§ Written task:
Output the records as a Markdown table with columns Row and Line, starting with the line containing "Task: Change cover photo via camera icon" and continuing through the line containing "Action: 1469,801", skipping blank lines.

Begin Provided records

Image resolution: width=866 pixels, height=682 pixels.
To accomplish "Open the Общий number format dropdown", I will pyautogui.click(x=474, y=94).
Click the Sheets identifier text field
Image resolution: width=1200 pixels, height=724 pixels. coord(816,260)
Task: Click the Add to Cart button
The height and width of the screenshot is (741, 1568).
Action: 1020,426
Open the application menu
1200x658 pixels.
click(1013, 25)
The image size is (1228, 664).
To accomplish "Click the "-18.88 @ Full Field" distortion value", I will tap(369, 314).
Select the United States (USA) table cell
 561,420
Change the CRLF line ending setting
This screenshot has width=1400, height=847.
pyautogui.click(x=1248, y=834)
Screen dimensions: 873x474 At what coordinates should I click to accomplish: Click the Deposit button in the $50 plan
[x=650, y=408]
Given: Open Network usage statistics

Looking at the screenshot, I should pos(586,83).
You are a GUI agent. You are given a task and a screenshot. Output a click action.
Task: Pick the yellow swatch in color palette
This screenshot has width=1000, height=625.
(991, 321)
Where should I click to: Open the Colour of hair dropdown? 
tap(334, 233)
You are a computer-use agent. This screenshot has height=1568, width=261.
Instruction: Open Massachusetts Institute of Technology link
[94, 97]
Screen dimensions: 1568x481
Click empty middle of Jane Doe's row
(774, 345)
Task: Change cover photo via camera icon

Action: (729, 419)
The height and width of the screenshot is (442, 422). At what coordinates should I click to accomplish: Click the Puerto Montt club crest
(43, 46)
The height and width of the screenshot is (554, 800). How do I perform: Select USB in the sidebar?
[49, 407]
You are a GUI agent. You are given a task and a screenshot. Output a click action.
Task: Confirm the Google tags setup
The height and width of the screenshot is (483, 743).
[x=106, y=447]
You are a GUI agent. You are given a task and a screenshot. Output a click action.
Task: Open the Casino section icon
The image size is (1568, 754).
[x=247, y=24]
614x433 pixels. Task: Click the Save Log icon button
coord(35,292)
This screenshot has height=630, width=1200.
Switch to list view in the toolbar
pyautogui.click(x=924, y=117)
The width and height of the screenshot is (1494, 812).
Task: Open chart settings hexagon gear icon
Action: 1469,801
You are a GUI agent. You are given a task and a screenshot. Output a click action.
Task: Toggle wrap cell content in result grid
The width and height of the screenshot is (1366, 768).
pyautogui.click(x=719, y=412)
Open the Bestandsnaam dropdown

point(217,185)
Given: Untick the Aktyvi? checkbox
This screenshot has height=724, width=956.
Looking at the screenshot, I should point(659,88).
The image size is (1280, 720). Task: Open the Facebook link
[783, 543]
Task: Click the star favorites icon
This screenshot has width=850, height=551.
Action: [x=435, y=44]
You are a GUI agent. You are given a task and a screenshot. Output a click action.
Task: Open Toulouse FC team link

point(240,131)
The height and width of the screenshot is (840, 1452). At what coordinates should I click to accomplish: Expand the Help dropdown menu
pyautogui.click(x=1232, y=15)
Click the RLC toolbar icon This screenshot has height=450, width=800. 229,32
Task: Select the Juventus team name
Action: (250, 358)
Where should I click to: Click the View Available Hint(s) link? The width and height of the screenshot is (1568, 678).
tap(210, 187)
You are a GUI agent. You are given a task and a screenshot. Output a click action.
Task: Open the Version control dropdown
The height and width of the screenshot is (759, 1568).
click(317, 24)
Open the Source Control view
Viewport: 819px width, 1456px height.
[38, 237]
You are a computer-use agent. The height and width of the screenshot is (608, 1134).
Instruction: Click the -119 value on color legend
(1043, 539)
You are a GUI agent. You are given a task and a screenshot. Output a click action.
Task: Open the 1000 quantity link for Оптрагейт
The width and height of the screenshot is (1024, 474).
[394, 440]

End Provided records

§ Complete answer:
| Row | Line |
|---|---|
| 1 | Task: Change cover photo via camera icon |
| 2 | Action: (729, 419) |
| 3 | The height and width of the screenshot is (442, 422). At what coordinates should I click to accomplish: Click the Puerto Montt club crest |
| 4 | (43, 46) |
| 5 | The height and width of the screenshot is (554, 800). How do I perform: Select USB in the sidebar? |
| 6 | [49, 407] |
| 7 | You are a GUI agent. You are given a task and a screenshot. Output a click action. |
| 8 | Task: Confirm the Google tags setup |
| 9 | The height and width of the screenshot is (483, 743). |
| 10 | [x=106, y=447] |
| 11 | You are a GUI agent. You are given a task and a screenshot. Output a click action. |
| 12 | Task: Open the Casino section icon |
| 13 | The image size is (1568, 754). |
| 14 | [x=247, y=24] |
| 15 | 614x433 pixels. Task: Click the Save Log icon button |
| 16 | coord(35,292) |
| 17 | This screenshot has height=630, width=1200. |
| 18 | Switch to list view in the toolbar |
| 19 | pyautogui.click(x=924, y=117) |
| 20 | The width and height of the screenshot is (1494, 812). |
| 21 | Task: Open chart settings hexagon gear icon |
| 22 | Action: 1469,801 |